▶ _Written request_
Copy the following data line for line, without changing anything.

▶ _Material shown_
[BEGIN]

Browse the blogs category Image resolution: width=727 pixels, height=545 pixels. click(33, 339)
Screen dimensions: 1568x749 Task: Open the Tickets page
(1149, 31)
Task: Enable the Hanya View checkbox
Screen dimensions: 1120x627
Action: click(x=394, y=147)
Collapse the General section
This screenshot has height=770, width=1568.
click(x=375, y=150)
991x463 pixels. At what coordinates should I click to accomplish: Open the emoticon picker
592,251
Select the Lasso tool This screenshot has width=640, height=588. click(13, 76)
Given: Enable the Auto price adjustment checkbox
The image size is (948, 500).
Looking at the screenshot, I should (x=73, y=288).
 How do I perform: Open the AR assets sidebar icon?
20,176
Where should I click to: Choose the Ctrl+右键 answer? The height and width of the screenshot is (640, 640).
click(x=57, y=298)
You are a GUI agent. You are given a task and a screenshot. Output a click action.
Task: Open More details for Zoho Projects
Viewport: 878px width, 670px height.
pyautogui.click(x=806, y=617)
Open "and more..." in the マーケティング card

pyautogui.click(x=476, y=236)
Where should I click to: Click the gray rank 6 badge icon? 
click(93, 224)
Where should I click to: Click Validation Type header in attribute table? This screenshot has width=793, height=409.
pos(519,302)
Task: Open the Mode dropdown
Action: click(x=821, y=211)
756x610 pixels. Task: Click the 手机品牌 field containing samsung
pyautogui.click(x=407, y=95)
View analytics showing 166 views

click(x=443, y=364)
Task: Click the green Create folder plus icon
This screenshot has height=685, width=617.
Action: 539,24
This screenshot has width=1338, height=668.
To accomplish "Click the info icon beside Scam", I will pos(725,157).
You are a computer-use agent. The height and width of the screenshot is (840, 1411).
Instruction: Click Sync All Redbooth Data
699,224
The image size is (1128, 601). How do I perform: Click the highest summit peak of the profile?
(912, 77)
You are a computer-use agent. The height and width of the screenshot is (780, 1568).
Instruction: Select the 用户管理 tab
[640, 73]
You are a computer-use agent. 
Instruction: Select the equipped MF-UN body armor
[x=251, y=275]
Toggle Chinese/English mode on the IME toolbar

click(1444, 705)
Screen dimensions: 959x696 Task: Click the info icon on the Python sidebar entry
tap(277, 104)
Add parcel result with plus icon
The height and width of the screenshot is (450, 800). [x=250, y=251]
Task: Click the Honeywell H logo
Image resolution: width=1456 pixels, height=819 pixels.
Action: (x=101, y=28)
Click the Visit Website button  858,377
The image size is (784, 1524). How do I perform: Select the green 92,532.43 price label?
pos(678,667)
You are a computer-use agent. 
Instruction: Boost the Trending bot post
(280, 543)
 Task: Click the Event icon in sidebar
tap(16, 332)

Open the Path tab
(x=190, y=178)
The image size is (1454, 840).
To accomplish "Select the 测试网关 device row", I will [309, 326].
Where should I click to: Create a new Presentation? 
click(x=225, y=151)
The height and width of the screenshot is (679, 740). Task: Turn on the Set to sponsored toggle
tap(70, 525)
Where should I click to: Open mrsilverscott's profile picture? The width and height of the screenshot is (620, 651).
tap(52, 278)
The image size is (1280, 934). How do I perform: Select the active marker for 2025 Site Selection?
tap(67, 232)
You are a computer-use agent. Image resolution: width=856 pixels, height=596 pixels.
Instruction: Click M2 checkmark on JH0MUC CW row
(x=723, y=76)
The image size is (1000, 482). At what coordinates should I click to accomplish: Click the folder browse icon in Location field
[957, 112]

[END]

▶ _Response to the exercise_
Browse the blogs category Image resolution: width=727 pixels, height=545 pixels. click(33, 339)
Screen dimensions: 1568x749 Task: Open the Tickets page
(1149, 31)
Task: Enable the Hanya View checkbox
Screen dimensions: 1120x627
Action: click(x=394, y=147)
Collapse the General section
This screenshot has height=770, width=1568.
click(x=375, y=150)
991x463 pixels. At what coordinates should I click to accomplish: Open the emoticon picker
592,251
Select the Lasso tool This screenshot has width=640, height=588. click(13, 76)
Given: Enable the Auto price adjustment checkbox
The image size is (948, 500).
Looking at the screenshot, I should (x=73, y=288).
 How do I perform: Open the AR assets sidebar icon?
20,176
Where should I click to: Choose the Ctrl+右键 answer? The height and width of the screenshot is (640, 640).
click(x=57, y=298)
You are a GUI agent. You are given a task and a screenshot. Output a click action.
Task: Open More details for Zoho Projects
Viewport: 878px width, 670px height.
pyautogui.click(x=806, y=617)
Open "and more..." in the マーケティング card

pyautogui.click(x=476, y=236)
Where should I click to: Click the gray rank 6 badge icon? 
click(93, 224)
Where should I click to: Click Validation Type header in attribute table? This screenshot has width=793, height=409.
pos(519,302)
Task: Open the Mode dropdown
Action: click(x=821, y=211)
756x610 pixels. Task: Click the 手机品牌 field containing samsung
pyautogui.click(x=407, y=95)
View analytics showing 166 views

click(x=443, y=364)
Task: Click the green Create folder plus icon
This screenshot has height=685, width=617.
Action: 539,24
This screenshot has width=1338, height=668.
To accomplish "Click the info icon beside Scam", I will pos(725,157).
You are a computer-use agent. The height and width of the screenshot is (840, 1411).
Instruction: Click Sync All Redbooth Data
699,224
The image size is (1128, 601). How do I perform: Click the highest summit peak of the profile?
(912, 77)
You are a computer-use agent. The height and width of the screenshot is (780, 1568).
Instruction: Select the 用户管理 tab
[640, 73]
You are a computer-use agent. 
Instruction: Select the equipped MF-UN body armor
[x=251, y=275]
Toggle Chinese/English mode on the IME toolbar

click(1444, 705)
Screen dimensions: 959x696 Task: Click the info icon on the Python sidebar entry
tap(277, 104)
Add parcel result with plus icon
The height and width of the screenshot is (450, 800). [x=250, y=251]
Task: Click the Honeywell H logo
Image resolution: width=1456 pixels, height=819 pixels.
Action: (x=101, y=28)
Click the Visit Website button  858,377
The image size is (784, 1524). How do I perform: Select the green 92,532.43 price label?
pos(678,667)
You are a computer-use agent. 
Instruction: Boost the Trending bot post
(280, 543)
 Task: Click the Event icon in sidebar
tap(16, 332)

Open the Path tab
(x=190, y=178)
The image size is (1454, 840).
To accomplish "Select the 测试网关 device row", I will [309, 326].
Where should I click to: Create a new Presentation? 
click(x=225, y=151)
The height and width of the screenshot is (679, 740). Task: Turn on the Set to sponsored toggle
tap(70, 525)
Where should I click to: Open mrsilverscott's profile picture? The width and height of the screenshot is (620, 651).
tap(52, 278)
The image size is (1280, 934). How do I perform: Select the active marker for 2025 Site Selection?
tap(67, 232)
You are a computer-use agent. Image resolution: width=856 pixels, height=596 pixels.
Instruction: Click M2 checkmark on JH0MUC CW row
(x=723, y=76)
The image size is (1000, 482). At what coordinates should I click to accomplish: Click the folder browse icon in Location field
[957, 112]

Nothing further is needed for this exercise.